We emphasize that the solutions we obtain in this case may depend
on the cut-off function used.
There are easy examples that show that indeed
different cut-off functions lead to different solutions.
Hence, the solutions produced by \clm(contraction)
are highly non-unique.
There are some further reductions that we will use.
We recall the stable/unstable manifold theorem for diffeomorphisms.
\CLAIM {Theorem}(stableman)
Let $A:\real^s \oplus \real^u$ be a linear map
and $f_\epsilon$ a $C^r$ family of diffeomorphisms
$f_\epsilon(0) = 0$
in such a way that
\smallskip
\item{i)} The splitting $\real^s \oplus\real^u$ is invariant under $A$,
\item{ii)} $\| A|_{\real^s}\| <1$, $\| A^{-1}|_{\real^u}\| <1$.

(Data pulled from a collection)
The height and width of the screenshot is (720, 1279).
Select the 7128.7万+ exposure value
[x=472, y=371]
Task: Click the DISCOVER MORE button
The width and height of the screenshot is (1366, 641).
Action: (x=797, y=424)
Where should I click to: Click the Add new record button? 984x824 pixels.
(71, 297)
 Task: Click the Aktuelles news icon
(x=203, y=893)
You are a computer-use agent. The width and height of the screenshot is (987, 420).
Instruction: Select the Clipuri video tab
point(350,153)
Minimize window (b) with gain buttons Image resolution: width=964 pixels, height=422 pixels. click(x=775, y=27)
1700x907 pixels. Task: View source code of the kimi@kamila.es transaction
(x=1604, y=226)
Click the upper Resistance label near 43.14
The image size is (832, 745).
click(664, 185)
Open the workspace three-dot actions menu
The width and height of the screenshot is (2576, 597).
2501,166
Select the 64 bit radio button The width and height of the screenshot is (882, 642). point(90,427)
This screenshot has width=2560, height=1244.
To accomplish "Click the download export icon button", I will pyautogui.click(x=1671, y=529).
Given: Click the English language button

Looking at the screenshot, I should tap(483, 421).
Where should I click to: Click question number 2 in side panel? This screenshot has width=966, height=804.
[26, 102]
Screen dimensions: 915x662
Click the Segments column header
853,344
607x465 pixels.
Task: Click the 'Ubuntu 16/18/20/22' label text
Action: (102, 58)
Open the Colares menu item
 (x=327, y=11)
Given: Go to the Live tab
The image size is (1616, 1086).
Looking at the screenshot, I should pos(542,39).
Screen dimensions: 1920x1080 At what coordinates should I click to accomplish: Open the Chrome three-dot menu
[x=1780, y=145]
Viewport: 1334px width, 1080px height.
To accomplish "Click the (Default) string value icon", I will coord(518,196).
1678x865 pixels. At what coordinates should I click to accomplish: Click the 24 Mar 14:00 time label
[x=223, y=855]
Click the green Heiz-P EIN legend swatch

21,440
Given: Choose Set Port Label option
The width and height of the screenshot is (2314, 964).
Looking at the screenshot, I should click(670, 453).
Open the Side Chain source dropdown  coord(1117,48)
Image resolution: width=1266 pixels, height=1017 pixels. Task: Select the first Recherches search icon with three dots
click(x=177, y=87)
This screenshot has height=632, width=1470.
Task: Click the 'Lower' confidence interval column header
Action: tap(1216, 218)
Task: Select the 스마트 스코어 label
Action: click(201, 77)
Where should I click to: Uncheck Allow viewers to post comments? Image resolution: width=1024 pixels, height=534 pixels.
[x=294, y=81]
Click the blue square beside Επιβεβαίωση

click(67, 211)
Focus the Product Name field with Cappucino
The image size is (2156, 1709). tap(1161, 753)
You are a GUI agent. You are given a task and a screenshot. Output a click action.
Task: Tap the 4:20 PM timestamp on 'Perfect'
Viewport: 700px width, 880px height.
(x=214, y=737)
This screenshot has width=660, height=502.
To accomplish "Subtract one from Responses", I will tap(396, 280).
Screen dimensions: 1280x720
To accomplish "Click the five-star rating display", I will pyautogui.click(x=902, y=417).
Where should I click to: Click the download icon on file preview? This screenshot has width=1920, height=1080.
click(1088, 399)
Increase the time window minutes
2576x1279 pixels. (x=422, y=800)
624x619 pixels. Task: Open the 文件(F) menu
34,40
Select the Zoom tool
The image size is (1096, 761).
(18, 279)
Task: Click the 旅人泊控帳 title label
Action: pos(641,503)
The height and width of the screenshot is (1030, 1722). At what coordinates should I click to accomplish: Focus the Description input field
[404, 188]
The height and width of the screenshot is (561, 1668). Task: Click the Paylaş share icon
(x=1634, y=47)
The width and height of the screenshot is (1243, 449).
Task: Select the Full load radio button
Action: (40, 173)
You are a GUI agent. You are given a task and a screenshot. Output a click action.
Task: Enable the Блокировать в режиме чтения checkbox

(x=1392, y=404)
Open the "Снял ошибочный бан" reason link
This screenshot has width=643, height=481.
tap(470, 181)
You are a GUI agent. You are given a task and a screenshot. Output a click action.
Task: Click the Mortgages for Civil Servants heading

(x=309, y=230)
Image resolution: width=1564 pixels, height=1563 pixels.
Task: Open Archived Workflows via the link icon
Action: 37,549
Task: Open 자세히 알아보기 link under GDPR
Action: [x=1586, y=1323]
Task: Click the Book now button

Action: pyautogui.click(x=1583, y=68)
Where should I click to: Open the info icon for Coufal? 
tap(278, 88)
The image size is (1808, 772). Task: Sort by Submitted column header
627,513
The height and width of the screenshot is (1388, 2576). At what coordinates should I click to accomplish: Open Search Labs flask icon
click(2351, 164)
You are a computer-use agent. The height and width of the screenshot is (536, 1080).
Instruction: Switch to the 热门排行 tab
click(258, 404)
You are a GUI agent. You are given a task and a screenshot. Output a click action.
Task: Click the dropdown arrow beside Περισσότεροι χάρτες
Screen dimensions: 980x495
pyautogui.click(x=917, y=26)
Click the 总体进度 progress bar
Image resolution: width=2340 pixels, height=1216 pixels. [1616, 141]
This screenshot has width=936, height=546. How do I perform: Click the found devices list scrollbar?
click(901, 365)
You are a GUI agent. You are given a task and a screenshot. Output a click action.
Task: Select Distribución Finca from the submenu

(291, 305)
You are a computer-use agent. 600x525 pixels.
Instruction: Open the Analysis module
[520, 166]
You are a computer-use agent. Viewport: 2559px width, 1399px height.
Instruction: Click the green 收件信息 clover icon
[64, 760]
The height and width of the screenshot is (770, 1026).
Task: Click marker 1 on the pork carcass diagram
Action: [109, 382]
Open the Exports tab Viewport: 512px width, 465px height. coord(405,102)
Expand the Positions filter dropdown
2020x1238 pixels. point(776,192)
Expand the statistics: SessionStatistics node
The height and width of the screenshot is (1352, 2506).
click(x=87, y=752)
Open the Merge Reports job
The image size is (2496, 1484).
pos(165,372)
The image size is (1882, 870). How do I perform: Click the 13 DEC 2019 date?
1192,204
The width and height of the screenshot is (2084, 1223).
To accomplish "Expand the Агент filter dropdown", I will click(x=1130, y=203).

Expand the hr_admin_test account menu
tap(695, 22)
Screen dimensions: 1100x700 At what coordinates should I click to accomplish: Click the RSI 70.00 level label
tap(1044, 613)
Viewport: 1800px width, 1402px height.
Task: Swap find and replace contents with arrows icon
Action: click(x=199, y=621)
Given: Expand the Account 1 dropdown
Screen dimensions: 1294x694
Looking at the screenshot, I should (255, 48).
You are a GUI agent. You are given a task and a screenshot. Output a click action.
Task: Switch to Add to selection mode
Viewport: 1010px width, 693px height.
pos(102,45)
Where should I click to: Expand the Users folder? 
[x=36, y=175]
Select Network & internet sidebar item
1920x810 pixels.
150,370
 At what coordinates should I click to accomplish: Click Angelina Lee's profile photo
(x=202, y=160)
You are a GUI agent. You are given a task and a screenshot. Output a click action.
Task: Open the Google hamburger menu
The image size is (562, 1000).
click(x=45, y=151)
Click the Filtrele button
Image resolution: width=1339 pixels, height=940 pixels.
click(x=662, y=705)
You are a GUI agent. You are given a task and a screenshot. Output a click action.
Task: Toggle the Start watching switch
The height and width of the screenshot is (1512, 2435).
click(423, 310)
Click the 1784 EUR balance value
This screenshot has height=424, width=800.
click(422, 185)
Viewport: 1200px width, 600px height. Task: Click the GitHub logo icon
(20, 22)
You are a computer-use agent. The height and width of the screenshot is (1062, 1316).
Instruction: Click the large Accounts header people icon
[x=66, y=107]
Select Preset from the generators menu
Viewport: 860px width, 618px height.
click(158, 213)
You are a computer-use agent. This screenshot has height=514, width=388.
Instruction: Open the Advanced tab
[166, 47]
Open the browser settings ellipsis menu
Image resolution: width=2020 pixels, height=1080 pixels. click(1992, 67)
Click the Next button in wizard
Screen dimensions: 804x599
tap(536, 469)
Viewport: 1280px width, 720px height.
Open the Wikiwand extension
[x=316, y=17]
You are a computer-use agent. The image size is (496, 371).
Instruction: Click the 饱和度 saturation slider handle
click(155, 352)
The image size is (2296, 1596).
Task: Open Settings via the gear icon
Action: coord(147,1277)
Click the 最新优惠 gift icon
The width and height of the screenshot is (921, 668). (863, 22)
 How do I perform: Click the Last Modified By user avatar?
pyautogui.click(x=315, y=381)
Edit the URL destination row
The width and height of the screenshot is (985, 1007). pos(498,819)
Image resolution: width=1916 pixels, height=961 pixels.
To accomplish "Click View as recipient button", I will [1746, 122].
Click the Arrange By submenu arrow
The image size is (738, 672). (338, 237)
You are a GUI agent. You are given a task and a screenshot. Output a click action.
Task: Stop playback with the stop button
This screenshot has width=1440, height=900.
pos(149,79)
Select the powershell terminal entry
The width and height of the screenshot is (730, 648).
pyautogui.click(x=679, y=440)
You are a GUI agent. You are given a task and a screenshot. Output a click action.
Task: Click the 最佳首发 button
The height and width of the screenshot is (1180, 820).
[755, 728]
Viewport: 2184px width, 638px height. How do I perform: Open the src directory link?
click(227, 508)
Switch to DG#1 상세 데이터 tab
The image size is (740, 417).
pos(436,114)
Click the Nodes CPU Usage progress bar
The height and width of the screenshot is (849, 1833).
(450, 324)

Problem to solve: Print everything in the passage about cut-off functions from "There are easy" down to "produced by \clm(contraction)". Answer from the passage about cut-off functions alone, not from the listing.

Solution:
There are easy examples that show that indeed
different cut-off functions lead to different solutions.
Hence, the solutions produced by \clm(contraction)